What I’m trying to do:
I’m trying to get an idea of how fast my M_AXI matrix multiplier IP is by sending in matrices then using “time” library to measure latency.
Issue:
I noticed that the following commands can take up to 0.103+ seconds:
Yes, so the allocate function is different depending on the type of device that you are running on, either edge or x86. When an allocation occurs a check is made to determine what type of device you are on and then a fetch to get a handle for that device.
If we perform some profiling we can clearly see that getting a handle for the device is where the majority of the time is spent during allocation.
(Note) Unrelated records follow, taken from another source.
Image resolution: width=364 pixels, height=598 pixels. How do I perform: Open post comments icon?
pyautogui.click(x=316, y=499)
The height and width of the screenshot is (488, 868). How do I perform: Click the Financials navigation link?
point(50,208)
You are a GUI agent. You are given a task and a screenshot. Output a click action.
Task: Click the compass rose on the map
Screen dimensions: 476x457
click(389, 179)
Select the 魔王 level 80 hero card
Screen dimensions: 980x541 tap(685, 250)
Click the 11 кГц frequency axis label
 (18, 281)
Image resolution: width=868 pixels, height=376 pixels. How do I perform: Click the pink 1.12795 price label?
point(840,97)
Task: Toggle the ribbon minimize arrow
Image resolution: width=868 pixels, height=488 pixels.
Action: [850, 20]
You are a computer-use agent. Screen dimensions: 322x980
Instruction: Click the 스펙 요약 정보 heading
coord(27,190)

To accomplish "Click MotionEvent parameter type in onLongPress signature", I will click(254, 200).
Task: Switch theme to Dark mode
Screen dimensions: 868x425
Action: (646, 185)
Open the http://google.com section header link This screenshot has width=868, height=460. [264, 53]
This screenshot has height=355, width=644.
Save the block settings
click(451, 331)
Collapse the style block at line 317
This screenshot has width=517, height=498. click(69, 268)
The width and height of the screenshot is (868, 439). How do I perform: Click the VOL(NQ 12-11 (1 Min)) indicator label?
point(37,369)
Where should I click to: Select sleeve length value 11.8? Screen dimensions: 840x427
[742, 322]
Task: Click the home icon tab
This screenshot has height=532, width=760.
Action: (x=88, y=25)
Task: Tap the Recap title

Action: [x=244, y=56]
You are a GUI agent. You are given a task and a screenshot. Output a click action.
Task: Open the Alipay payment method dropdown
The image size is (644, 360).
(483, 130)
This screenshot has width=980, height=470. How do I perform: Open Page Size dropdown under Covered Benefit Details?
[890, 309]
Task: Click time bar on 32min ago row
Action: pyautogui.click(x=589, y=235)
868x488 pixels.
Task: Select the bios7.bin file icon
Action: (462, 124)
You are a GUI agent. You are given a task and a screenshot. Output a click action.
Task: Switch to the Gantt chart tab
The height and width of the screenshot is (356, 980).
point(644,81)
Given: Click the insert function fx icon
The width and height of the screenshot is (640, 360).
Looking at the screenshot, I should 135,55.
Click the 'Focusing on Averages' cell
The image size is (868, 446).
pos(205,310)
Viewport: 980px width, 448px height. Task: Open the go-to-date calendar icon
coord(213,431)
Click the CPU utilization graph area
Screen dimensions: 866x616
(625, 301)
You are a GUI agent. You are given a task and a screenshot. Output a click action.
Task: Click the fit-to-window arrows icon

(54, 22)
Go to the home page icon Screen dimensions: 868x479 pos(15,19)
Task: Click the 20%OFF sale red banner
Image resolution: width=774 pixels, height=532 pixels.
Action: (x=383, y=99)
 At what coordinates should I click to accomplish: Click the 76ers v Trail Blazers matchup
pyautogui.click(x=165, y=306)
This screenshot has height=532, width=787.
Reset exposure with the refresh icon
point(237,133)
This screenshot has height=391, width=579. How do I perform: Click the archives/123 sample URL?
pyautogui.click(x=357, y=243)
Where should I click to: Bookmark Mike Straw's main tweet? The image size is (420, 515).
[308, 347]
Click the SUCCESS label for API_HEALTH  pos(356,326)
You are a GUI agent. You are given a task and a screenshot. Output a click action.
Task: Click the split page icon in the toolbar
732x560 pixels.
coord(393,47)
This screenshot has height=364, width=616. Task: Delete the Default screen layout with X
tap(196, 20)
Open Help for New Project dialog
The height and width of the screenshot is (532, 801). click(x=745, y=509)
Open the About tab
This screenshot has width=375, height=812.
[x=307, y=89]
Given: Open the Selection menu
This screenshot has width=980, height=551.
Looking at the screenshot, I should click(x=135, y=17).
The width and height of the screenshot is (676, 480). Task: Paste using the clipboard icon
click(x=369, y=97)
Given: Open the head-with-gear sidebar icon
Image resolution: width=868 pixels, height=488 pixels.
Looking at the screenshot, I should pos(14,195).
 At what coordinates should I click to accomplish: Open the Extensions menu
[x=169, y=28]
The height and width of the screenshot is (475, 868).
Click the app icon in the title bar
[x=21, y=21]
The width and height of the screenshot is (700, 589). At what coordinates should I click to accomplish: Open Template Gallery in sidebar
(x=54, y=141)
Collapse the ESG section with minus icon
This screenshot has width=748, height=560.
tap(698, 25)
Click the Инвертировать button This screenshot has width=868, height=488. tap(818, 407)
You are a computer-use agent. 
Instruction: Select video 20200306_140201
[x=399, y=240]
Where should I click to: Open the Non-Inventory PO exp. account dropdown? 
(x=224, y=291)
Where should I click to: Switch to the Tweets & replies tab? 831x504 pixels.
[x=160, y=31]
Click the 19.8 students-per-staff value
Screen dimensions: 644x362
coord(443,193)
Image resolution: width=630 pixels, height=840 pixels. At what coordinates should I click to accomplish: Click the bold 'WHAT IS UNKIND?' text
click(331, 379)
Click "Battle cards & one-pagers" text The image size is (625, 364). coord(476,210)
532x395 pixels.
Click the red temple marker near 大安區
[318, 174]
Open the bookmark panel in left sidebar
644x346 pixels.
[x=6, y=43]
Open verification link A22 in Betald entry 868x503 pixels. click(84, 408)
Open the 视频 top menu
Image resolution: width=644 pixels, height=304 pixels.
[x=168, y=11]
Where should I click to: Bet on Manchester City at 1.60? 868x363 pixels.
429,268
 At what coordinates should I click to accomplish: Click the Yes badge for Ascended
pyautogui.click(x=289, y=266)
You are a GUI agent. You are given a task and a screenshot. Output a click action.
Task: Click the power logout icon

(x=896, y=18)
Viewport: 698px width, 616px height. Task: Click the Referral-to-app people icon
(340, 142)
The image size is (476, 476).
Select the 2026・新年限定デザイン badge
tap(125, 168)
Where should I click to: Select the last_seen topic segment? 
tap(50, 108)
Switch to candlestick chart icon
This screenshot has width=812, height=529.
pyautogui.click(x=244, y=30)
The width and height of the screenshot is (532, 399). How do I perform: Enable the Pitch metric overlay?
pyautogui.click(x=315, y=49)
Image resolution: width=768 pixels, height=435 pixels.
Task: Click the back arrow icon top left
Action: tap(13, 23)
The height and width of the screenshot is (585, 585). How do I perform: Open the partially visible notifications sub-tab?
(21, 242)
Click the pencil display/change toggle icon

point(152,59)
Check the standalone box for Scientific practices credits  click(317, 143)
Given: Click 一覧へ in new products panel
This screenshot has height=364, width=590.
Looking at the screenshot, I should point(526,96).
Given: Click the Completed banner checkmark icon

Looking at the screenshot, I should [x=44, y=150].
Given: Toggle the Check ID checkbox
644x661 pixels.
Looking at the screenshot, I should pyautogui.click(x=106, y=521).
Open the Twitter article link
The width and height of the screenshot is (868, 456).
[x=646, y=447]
On v2.7 this is a separate process that is communicated with via sockets (the pl_server), and in v3.0 a global state file is referenced to get information for the current device.
The actual allocation time is quite small compared to this overhead of all the comms with the pl_server, see highlighted above.
On v3.0, if you are loading the overlay in the same process that you want to perform the allocation then internally we grab a handle for the device directly from the overlay object. This allows you to bypass the communication with the server and get a much faster allocation time.
The above example is on v3.0. As we can see, if the overlay has not been loaded (or loaded in a separate process) then the time taken to allocate a buffer is 0.113s. However, once the overlay has been loaded in the current process, then we can grab the device handle directly from it and get a much faster allocation time of 0.0033s. Unfortunately, this will only work if you are on v3.0.
That clarifies everything and makes total sense. I downgraded my system from v3.0 on my PYNQ-Z1 a couple months back for a certain reason, but I will be upgrading my system back to v3.0 ASAP.